--- DATA FOR ANALYSIS Enclosed Below ---
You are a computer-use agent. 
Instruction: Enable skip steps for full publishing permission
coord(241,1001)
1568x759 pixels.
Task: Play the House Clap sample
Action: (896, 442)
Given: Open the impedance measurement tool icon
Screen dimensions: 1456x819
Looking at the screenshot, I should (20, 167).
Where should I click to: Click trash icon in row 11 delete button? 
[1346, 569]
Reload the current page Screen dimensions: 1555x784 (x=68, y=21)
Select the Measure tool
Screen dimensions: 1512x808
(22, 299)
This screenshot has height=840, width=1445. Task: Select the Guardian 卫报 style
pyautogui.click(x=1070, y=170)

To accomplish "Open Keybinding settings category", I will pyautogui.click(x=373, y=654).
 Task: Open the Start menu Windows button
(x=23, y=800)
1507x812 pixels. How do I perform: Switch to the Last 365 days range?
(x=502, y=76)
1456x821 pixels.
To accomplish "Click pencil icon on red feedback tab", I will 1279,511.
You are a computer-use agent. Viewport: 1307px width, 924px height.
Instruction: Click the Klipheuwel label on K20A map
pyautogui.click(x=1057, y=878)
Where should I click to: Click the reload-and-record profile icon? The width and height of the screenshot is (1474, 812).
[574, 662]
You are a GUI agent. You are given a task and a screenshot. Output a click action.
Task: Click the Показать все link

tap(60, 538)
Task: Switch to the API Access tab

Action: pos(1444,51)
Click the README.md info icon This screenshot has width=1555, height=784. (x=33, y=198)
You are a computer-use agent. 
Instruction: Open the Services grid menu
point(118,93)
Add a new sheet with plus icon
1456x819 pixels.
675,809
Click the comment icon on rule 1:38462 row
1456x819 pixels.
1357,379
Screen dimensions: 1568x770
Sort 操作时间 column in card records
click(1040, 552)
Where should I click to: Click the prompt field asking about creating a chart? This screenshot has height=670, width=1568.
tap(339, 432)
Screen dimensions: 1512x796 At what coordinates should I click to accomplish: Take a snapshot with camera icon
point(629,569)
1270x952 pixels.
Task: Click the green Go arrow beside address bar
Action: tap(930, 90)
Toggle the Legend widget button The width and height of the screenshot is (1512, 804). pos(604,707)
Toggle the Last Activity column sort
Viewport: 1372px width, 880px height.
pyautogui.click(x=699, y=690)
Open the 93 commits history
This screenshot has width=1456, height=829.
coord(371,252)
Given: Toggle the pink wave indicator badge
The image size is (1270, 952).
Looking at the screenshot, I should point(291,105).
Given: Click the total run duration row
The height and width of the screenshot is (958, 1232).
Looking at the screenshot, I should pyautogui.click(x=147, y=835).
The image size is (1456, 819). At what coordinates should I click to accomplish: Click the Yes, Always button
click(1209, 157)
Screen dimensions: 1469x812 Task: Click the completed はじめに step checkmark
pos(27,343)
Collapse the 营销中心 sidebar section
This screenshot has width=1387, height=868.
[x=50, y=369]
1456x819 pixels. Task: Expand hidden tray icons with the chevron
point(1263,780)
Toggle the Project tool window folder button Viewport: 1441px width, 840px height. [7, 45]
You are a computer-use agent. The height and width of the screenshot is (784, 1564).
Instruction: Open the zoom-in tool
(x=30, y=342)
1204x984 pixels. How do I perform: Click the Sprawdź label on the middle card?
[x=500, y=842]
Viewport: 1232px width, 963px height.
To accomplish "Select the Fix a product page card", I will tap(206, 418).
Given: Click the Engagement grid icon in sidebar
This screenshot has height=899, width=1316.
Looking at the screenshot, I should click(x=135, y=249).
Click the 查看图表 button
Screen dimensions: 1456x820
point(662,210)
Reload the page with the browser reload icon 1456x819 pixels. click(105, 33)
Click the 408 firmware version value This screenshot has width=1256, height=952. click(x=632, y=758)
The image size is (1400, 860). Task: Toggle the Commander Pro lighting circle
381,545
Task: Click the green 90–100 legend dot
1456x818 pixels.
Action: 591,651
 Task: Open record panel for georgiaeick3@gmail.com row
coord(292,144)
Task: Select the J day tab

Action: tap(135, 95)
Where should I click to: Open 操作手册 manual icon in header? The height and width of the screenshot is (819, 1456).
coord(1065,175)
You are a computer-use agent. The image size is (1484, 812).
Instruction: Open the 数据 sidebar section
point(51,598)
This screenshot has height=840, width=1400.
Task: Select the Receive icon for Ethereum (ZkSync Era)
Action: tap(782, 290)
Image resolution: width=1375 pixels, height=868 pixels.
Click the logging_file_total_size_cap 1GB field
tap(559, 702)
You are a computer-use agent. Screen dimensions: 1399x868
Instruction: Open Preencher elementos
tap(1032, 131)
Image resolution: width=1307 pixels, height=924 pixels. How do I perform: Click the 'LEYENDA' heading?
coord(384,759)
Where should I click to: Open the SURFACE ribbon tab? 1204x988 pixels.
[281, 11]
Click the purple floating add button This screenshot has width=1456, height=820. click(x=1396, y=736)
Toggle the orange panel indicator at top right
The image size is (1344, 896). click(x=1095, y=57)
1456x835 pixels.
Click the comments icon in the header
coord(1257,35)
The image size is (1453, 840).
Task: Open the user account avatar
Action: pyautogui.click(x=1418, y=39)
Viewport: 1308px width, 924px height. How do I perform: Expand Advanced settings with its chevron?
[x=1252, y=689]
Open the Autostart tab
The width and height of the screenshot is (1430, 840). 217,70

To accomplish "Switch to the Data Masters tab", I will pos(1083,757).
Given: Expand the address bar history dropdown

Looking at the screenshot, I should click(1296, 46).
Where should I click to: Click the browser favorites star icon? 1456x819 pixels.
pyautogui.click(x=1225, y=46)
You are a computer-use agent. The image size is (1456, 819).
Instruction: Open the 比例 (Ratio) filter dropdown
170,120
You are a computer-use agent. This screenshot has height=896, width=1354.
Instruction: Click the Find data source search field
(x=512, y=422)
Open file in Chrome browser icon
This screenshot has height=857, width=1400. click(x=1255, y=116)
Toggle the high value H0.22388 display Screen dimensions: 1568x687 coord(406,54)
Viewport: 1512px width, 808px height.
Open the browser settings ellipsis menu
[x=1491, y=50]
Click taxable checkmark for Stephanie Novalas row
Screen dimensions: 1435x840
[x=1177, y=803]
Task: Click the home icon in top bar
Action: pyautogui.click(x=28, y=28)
--- End of Enclosed DATA FOR ANALYSIS ---
• [WORK INSTRUCTIONS]
From the records above, pick out and copy each line holding the word "page".

• [ANSWER AREA]
Reload the current page Screen dimensions: 1555x784 (x=68, y=21)
To accomplish "Select the Fix a product page card", I will tap(206, 418).
Reload the page with the browser reload icon 1456x819 pixels. click(105, 33)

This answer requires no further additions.